Dieser Sommer war natürlich durch den Kaukasus-Konflikt geprägt, auch durch Divergenzen, die noch nicht ausgeräumt sind. Wir glauben, dass die territoriale Integrität Georgiens weiterhin nicht verhandelbar ist. Wir sind aber froh, dass wir jetzt durch den Sechs-Punkte-Plan schrittweise Fortschritte erzielen können, einmal was den Abzug der Truppen aus Kern-Georgien anbelangt, jetzt, was die Beobachtermission der OSZE anbelangt, und auch, was die Zusage anbelangt, dass zum 10. Oktober die russischen Truppen in den Pufferzonen durch die Beobachter ersetzt werden. Wichtig wird dann sein, dass die Genfer Gespräche Mitte Oktober, die sicherlich sehr schwierig werden, den politischen Prozess noch einmal in Gang setzen; denn ich glaube, dass das zur Lösung dieses Konfliktes noch von großer Bedeutung ist.

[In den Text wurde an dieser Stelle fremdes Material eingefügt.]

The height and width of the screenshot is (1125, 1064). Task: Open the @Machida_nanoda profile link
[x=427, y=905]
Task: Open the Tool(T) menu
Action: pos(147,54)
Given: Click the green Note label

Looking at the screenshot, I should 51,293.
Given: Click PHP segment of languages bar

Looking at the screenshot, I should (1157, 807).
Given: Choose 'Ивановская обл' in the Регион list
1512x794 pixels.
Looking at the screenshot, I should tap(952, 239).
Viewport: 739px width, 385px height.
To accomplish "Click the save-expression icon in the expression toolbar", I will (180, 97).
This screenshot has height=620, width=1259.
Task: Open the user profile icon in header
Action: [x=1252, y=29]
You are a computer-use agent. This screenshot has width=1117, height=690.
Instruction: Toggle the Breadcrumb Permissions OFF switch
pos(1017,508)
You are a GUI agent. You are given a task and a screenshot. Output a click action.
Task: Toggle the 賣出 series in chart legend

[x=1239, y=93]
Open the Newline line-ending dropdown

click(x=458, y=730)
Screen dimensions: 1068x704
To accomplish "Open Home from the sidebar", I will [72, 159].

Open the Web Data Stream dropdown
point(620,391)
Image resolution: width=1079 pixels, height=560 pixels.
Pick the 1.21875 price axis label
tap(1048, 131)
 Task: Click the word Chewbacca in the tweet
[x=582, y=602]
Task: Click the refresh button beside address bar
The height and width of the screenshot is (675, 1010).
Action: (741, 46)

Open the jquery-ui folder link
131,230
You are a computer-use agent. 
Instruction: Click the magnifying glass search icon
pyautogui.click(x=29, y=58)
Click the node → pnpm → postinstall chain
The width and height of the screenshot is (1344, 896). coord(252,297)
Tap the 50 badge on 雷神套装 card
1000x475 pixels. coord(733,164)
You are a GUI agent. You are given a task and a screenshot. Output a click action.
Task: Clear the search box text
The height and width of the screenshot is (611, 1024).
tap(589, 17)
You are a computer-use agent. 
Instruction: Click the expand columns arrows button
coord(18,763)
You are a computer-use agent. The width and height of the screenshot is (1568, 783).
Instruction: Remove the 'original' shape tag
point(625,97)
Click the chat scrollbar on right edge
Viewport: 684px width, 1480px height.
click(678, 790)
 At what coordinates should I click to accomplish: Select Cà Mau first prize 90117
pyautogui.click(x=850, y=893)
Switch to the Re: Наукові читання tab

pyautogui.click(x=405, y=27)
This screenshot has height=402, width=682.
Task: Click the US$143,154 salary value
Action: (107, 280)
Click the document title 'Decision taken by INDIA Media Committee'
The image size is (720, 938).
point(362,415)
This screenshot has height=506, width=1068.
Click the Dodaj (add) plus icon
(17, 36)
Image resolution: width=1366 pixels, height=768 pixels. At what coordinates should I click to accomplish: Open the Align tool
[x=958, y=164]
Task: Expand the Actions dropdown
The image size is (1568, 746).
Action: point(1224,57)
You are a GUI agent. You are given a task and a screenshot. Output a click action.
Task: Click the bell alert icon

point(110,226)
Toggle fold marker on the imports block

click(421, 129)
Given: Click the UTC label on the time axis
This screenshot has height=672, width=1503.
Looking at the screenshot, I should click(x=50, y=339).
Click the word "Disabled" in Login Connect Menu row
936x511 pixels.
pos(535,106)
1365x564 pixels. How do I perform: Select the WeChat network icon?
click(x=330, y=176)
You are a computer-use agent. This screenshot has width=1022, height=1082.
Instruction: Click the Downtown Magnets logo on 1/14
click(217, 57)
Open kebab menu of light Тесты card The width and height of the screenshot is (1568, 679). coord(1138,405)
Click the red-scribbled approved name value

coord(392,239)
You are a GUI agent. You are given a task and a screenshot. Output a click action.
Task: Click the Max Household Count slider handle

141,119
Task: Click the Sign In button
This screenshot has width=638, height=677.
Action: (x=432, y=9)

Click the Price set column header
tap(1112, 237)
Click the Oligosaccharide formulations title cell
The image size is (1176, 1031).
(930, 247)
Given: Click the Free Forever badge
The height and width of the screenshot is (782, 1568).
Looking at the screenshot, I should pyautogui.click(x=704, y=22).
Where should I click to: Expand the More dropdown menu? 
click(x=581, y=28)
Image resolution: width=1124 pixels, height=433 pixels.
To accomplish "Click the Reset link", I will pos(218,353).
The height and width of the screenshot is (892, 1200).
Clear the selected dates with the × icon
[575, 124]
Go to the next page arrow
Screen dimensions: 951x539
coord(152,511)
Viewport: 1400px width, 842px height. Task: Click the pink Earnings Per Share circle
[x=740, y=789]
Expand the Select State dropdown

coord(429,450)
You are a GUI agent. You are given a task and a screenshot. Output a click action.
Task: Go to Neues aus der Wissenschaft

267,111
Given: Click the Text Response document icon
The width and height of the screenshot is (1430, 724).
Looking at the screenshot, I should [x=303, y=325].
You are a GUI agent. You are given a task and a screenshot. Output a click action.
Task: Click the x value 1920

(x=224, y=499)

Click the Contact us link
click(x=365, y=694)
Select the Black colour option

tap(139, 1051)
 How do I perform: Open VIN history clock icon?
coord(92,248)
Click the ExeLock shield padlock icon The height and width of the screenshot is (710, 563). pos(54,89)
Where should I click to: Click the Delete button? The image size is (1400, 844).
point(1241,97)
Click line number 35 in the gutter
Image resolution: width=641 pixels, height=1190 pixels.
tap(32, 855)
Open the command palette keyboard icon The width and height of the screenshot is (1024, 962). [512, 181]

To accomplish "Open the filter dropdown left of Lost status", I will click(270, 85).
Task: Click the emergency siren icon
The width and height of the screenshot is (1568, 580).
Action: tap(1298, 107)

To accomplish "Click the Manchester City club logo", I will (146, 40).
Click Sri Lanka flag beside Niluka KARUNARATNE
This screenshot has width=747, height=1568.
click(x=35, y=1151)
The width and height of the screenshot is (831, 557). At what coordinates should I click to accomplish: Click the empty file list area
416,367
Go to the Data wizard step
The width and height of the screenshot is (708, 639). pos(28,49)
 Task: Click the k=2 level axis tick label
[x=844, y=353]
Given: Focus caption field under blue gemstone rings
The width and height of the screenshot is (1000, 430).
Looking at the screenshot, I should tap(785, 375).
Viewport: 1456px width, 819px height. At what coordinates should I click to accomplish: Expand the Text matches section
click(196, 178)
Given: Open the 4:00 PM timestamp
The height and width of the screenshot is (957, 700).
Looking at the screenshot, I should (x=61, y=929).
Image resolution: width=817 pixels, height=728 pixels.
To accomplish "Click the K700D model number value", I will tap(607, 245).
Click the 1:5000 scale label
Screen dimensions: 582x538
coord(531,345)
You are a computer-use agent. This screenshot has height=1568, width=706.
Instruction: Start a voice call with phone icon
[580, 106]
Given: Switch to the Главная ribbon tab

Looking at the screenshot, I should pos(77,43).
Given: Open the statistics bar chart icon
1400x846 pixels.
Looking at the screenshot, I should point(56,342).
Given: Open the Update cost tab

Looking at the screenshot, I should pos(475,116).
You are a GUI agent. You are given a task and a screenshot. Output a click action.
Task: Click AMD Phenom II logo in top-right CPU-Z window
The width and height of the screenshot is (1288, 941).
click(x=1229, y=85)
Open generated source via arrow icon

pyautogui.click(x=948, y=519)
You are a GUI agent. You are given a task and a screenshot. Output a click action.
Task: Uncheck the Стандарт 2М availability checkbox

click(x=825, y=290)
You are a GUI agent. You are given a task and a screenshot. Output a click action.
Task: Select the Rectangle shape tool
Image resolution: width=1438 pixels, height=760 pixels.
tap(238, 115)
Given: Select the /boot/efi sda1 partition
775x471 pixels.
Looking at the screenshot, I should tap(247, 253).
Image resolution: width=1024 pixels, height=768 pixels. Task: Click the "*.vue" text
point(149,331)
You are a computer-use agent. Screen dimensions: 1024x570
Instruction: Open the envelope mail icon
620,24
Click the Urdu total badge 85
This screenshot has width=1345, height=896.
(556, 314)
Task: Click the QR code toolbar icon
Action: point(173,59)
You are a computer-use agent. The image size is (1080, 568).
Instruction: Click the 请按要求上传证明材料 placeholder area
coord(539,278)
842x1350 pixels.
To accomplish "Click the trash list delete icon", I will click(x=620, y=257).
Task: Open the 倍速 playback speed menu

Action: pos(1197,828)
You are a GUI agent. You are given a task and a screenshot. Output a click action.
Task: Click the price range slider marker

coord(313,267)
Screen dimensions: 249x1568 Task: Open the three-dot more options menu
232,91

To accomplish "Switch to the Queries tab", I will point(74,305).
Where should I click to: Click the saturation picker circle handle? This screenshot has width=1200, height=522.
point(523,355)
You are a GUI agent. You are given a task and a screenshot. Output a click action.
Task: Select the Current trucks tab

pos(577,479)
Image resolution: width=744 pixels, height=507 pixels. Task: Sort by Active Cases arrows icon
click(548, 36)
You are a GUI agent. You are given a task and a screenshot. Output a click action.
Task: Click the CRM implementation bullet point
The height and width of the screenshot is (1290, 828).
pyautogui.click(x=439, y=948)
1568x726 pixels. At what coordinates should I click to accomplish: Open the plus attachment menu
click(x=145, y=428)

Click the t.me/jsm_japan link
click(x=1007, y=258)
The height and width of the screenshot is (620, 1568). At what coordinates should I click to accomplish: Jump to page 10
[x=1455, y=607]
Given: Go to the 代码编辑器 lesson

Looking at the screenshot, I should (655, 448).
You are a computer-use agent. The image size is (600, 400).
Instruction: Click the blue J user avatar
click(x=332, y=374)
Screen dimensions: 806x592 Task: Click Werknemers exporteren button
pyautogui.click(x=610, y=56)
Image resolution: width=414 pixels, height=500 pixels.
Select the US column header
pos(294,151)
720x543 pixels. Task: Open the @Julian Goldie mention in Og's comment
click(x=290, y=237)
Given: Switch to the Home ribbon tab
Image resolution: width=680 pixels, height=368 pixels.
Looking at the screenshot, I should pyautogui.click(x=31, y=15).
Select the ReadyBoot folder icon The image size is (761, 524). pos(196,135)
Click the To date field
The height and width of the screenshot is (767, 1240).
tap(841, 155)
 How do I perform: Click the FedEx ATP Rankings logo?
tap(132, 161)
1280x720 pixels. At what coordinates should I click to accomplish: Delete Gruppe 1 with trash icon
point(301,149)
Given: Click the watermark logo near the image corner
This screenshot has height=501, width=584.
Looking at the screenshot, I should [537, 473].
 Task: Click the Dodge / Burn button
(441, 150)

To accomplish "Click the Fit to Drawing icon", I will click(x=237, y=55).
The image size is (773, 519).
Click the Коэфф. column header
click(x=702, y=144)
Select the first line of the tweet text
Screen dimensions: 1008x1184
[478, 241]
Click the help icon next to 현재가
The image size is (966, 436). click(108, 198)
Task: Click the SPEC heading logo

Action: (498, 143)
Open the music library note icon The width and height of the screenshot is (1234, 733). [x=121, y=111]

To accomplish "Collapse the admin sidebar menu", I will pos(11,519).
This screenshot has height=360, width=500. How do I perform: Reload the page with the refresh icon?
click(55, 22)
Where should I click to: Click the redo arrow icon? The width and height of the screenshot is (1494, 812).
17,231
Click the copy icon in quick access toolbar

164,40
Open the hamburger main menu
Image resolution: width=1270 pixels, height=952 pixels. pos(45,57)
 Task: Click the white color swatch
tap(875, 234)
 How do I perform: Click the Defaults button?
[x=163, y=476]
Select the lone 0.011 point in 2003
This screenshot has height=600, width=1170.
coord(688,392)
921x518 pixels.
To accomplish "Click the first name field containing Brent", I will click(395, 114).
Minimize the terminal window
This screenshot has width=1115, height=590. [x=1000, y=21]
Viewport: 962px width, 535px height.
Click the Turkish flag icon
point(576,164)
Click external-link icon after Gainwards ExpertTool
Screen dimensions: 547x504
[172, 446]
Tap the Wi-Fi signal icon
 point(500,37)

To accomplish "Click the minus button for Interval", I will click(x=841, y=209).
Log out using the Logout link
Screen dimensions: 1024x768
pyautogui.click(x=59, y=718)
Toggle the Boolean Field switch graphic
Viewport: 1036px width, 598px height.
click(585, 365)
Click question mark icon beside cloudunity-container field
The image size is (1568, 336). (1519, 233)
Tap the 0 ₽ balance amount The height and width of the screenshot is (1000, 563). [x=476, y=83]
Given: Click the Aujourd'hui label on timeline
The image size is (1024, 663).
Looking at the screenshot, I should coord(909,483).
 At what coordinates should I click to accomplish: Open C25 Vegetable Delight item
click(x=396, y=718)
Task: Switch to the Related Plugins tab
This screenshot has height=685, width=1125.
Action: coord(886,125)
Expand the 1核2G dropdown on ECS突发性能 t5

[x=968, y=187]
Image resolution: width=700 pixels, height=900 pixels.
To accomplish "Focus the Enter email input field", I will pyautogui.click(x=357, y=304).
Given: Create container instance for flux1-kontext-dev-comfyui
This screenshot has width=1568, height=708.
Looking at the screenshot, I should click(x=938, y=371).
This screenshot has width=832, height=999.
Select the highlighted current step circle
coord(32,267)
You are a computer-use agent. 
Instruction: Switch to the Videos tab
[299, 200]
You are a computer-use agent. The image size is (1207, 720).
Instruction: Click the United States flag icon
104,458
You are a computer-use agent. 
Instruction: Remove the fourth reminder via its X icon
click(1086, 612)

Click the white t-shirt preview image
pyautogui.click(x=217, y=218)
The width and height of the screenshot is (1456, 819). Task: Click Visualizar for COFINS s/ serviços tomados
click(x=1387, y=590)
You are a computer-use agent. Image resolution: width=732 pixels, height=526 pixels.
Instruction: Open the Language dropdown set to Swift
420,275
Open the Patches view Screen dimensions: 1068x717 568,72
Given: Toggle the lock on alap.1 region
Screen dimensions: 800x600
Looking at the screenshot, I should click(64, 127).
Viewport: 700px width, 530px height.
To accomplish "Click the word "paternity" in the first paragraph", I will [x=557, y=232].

Wir stehen auch vor einer Vielzahl von anderen politischen Herausforderungen, die wir im Blick behalten müssen. Ich nenne hier zum Beispiel nur die Frage bezüglich Moldawiens und Transnistriens. Wir sollten versuchen, das, was man als eingefrorene Konflikte betrachtet, einer Lösung zuzuführen, damit nicht wieder Konflikte ausbrechen, mit denen wir uns dann auseinandersetzen müssen. Dennoch hat der Prozess der Verhandlung des Sechs-Punkte-Plans durch die französische Präsidentschaft und die Europäische Union einen Weg aufgezeigt, auch durch Gespräche zumindest ein Stück voranzukommen, wenngleich noch längst nicht alle Konflikte gelöst sind.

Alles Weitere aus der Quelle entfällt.